Exercise prompt>
Go through the entries below and print each one exactly, leaving out pictures.

::::::

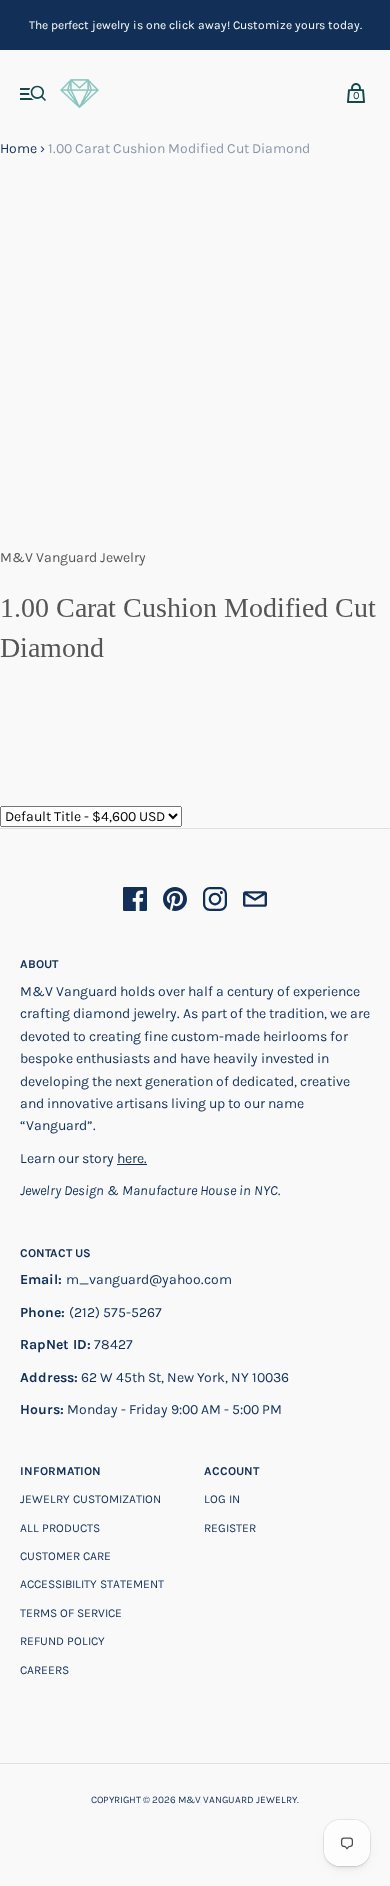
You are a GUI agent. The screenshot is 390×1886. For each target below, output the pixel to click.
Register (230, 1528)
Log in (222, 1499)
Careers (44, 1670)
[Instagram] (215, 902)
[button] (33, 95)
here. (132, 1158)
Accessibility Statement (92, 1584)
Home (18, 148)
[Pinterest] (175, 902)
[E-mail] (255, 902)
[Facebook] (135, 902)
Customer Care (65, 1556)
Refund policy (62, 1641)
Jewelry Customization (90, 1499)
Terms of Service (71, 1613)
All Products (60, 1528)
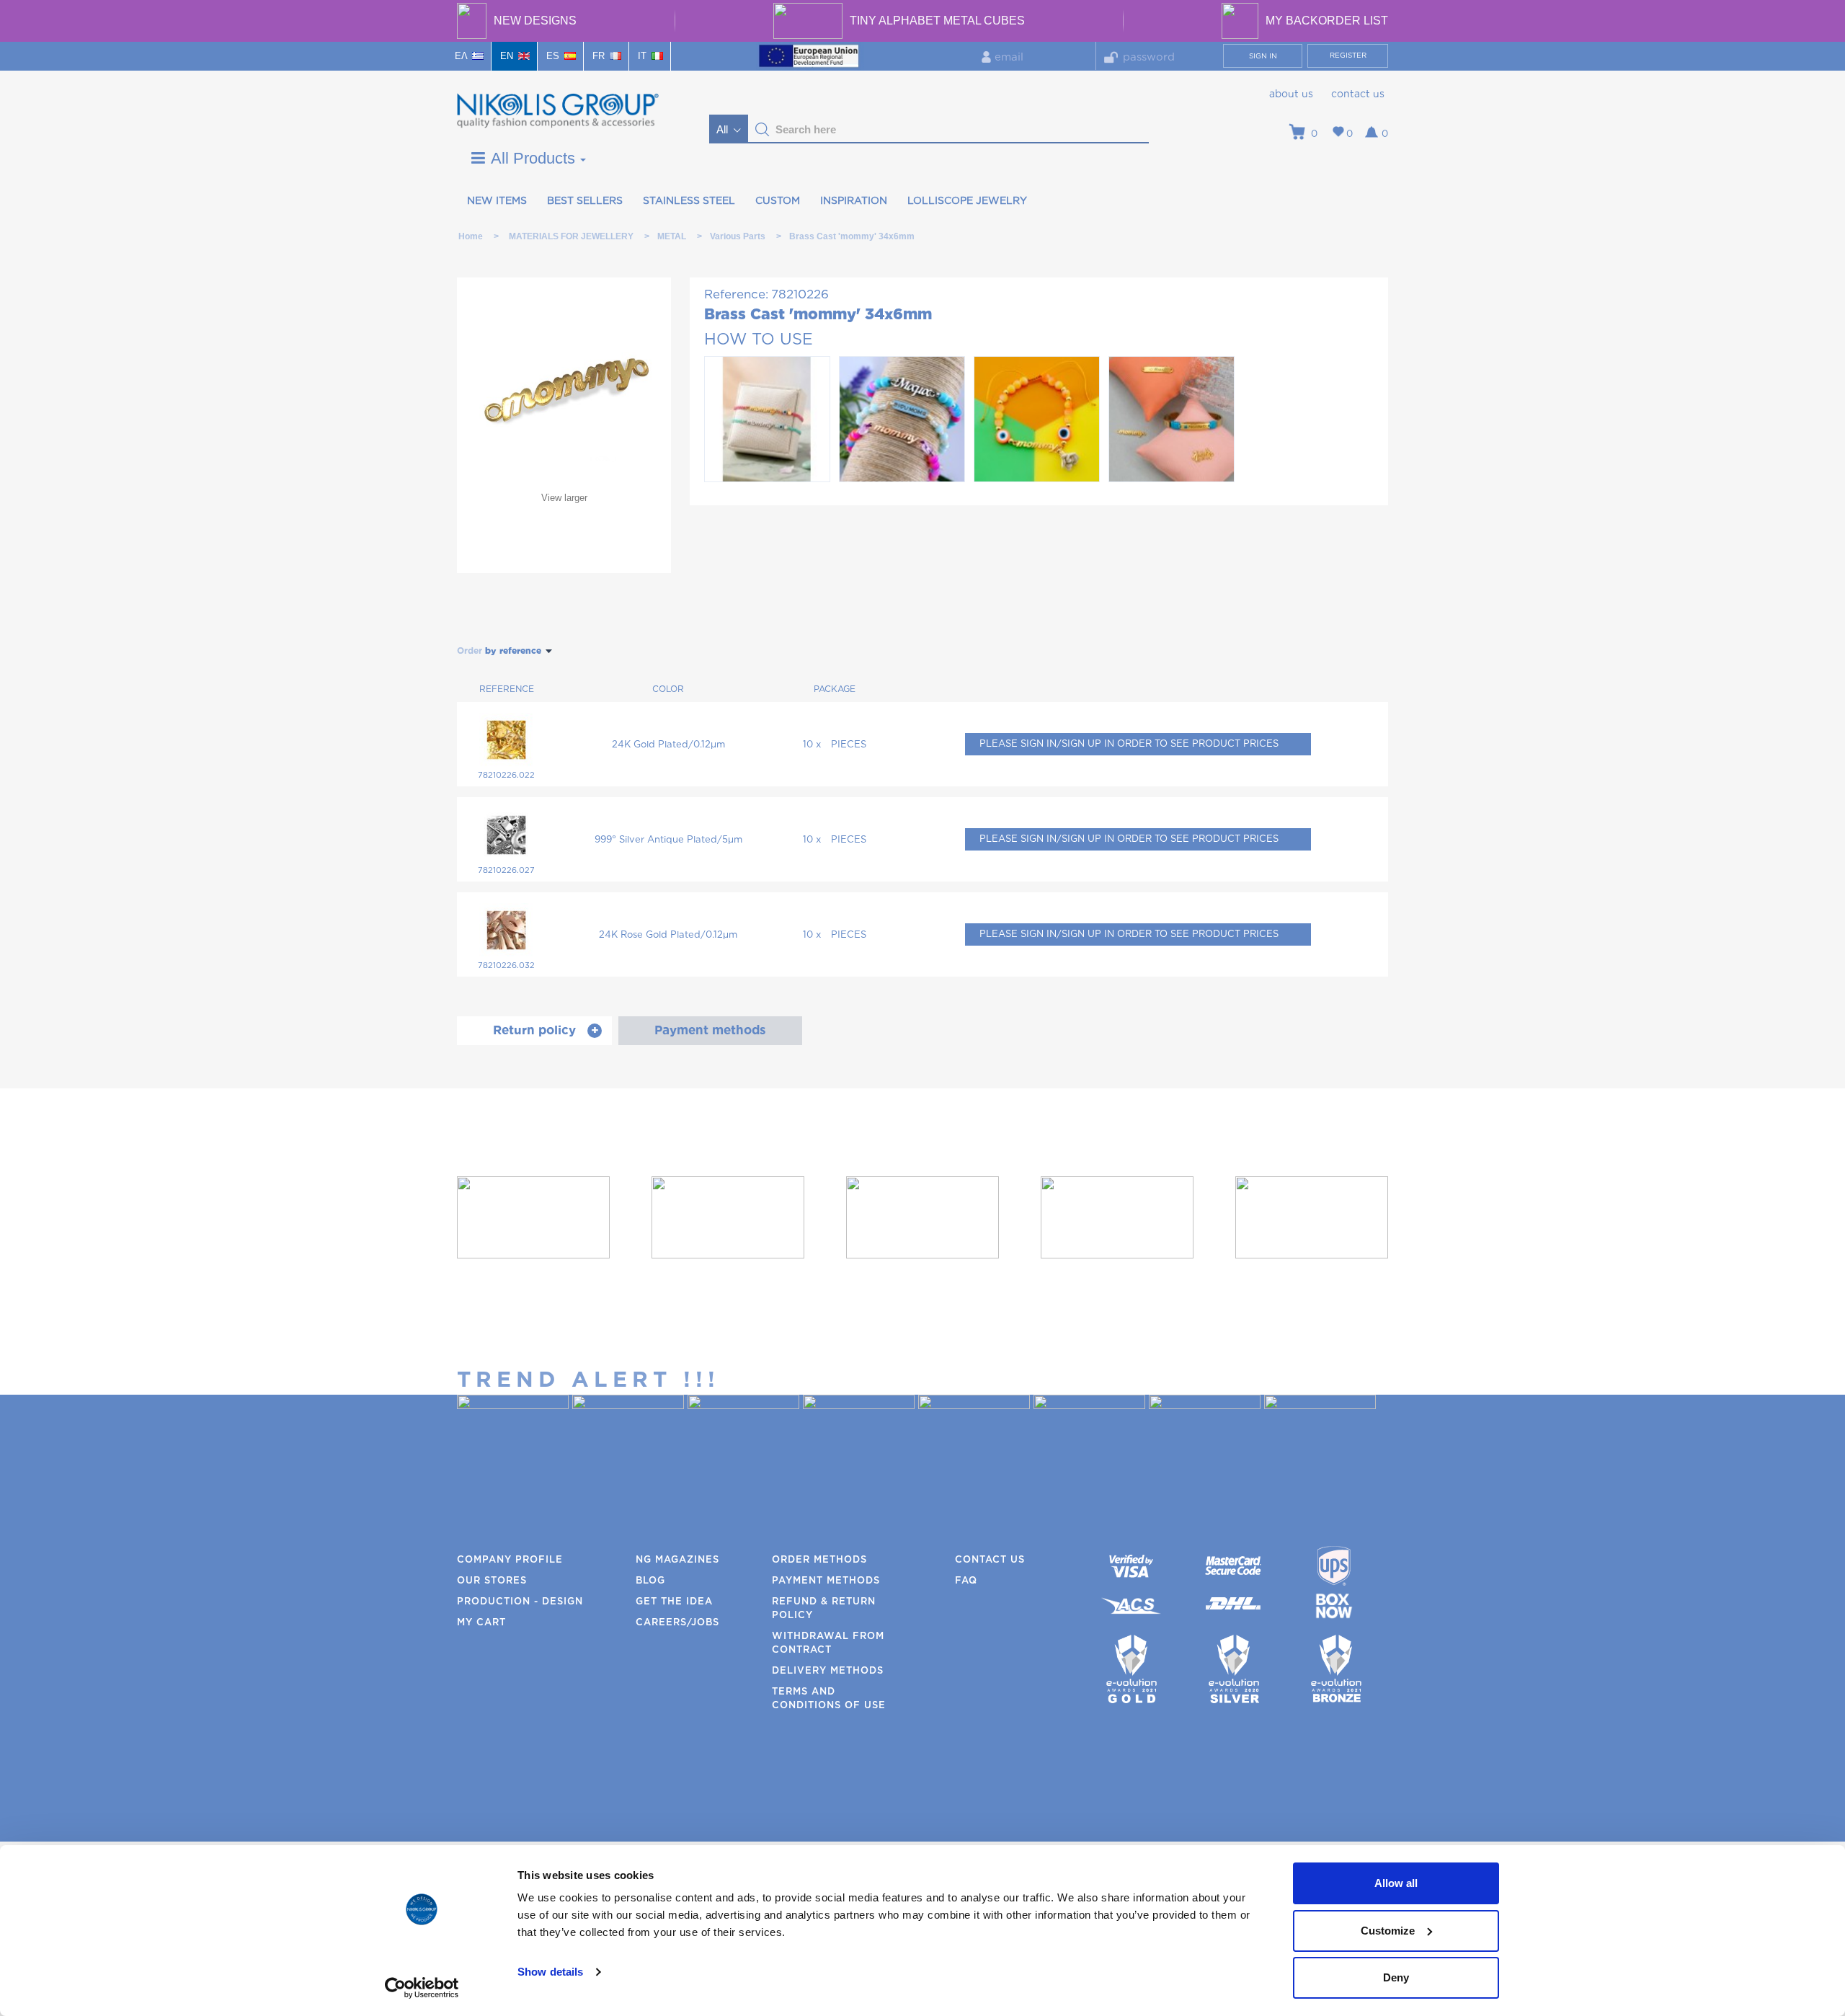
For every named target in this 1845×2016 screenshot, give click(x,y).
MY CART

::::::

Task response>
You are a GUI agent. The screenshot is 390×1886. For each target below, output the pixel to click.
Register (230, 1528)
Log in (222, 1499)
Careers (44, 1670)
[Instagram] (215, 902)
[button] (33, 95)
here. (132, 1158)
Accessibility Statement (92, 1584)
Home (18, 148)
[Pinterest] (175, 902)
[E-mail] (255, 902)
[Facebook] (135, 902)
Customer Care (65, 1556)
Refund policy (62, 1641)
Jewelry Customization (90, 1499)
Terms of Service (71, 1613)
All Products (60, 1528)
For every named target in this 1845×2016 screenshot, give click(x,y).
MY CART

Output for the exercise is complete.